そういうことで横のつながりを増やしていくという流れが必要だと思っていて、なので僕はオンラインサロンという形で自助会をやっているんですね。

オンライン自助会をやることで、今まで繋がらなかった人が繋がる。
そしてそこで自分のアイデンティティや生きがいを見いだしたり、助け合いができたらいいんじゃないかなと思っています。

依存症の問題は引き続きNOと言わなきゃダメですよね。
ストロングゼロはダメ、アルコールはダメですよ。
ストロングゼロダメ、大麻ダメ、ギャンブルだって危険ですよと。
依存症の問題がありますから、やはり精神科医としてはそこら辺の危険ドラッグ、依存を生むようなものに対してはNOと言い続けなきゃいけないんじゃないかなと僕は思っています。

そして依存性というのは個人の問題じゃないんですよね。
依存症が家族を壊し、子どもたちを壊し、組織を壊していったりします。
それは気をつけなきゃいけないですね。

虐待の問題もしかり。
きちんと子どもの教育をやっていく必要があるんじゃないかなと思います。

ここら辺のことって、教師の人たちが精神疾患のことを知らないんですよね。メンタルヘルスを。
知っていても自信がなかったり、フォローが足りなかったりする。
教育改革というのも大事なんだけれども、僕らができることは何かというと、やはりYouTubeを通して啓蒙活動をしていく、啓発活動をしていくということはとても重要かなと思います。

偏見の問題に関して言うと、インクルージョン教育という形で、幼い頃から一緒に学ぶ場所というのを作った方がいいと思います。
彼らを見えない場所に置くというのは良くないと思うんですね。

彼らのリアルな声とか生身の声を聞いてもらう。
一緒に働けるようにするためには、メンタルヘルスの教育が重要かなと思います。

あとは医療も限られているんですよ。
例えば、カウンセリングを受けたいと言っても、なかなか受けられない人は多いんですよね。
医療コストの問題だったり、社会保障費の問題だったりするんですけれど、なかなかできなかったりします。
それはもうもうちょっと難しい話になるので、考察とか、考え方とか、やれることとかの間は端折りますけれど、じゃあ自分ができることは何かと言ったら、やっぱりYouTubeを使って病気のことを伝えるとか、オンライン自助会をやることでピアサポートや補助行為というか、メンタルヘルスをサポートするようなサービスをやっていくというのがいいんじゃないかなと思います。

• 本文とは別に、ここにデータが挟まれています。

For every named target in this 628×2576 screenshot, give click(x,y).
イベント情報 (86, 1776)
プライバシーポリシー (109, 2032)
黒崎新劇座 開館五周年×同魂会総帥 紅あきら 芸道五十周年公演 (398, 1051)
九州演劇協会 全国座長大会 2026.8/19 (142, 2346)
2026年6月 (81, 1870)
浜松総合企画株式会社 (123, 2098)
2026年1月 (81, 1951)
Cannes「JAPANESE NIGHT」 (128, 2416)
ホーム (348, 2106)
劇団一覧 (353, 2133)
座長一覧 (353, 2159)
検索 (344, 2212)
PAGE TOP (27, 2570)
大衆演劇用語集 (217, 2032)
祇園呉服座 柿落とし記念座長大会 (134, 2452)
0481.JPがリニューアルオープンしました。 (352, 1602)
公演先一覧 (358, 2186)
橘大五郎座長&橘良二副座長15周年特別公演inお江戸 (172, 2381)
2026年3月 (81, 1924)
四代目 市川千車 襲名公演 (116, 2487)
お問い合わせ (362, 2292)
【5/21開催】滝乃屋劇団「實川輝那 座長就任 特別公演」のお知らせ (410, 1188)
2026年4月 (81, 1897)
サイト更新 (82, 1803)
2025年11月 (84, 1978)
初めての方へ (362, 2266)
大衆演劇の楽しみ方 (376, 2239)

これらは新しいアプリを作るとか、新しい治療法を開発するとか、そういうことをしなければできないことじゃないんですよね。今できることなんです。
今あるものを組み合わせることでできたりするので、それはやろうかなと思います。

あとは福祉の問題もちょっとややこしいのですが、使われてない福祉の制度もいろいろあるので、いろいろな情報をやりとりするとか、インターネット上の声を集めて政治に働きかけるとか、そういうことができればいいんじゃないかなと思います。

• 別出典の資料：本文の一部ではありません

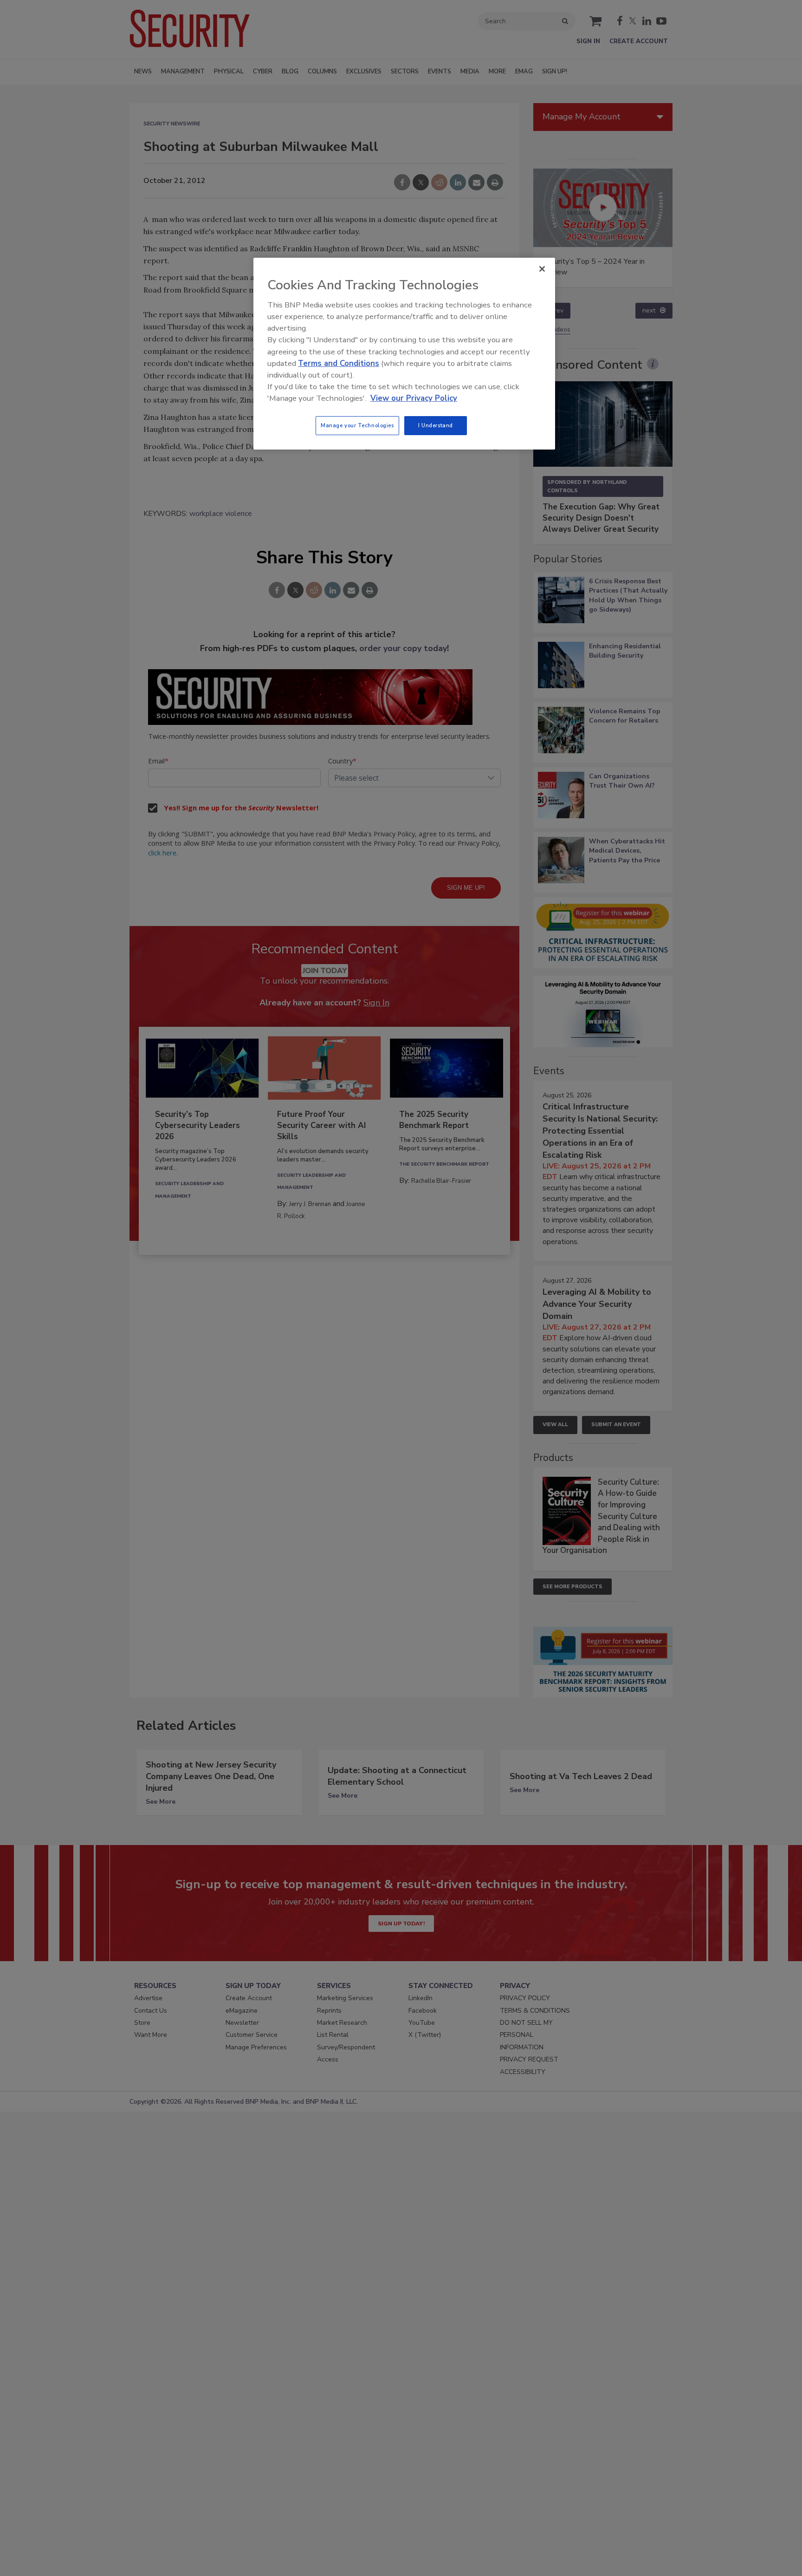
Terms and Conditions (338, 363)
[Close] (542, 269)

とにかくそもそも知識がないんですね。精神疾患に関する知識がなかったりする。
どうして僕らはこうなのか、どうして僕らは病気になったりするのか、どうして弱い人がいるのか、世の中は個人の実力じゃなくて運の問題なのか、基本的人権の問題とかそういうことも含めて、やっぱり精神医学という観点から人類を捉え直す、人間というものの理解を深めていく必要があると思います。
そうしないとやはり問題は解決しないんじゃないかなと思います。

だからやはり啓発活動は必要だと思いますし、実際国にしても文科省にしても大事だと思うので、義務教育の中に精神医学が含まれましたからね。
とても重要なんじゃないかなと思っています。

ということで、何ができる、何をすべきなのか、ということもお話ししました。
こういうことを考えているので、YouTubeをやったりオンライン自助会を運営し始めているんですよね。
それを挑戦しているので、出来るだけですね、ノウハウを溜めたらいろいろなところに公開していったり、手伝ってもらえたらなと思っている感じです。

今回は精神科医による社会というテーマで、今社会どんなことが起きているのかどういうこと、僕は考えているのか、実際に何をしているのか、ということをテーマに動画を撮りました。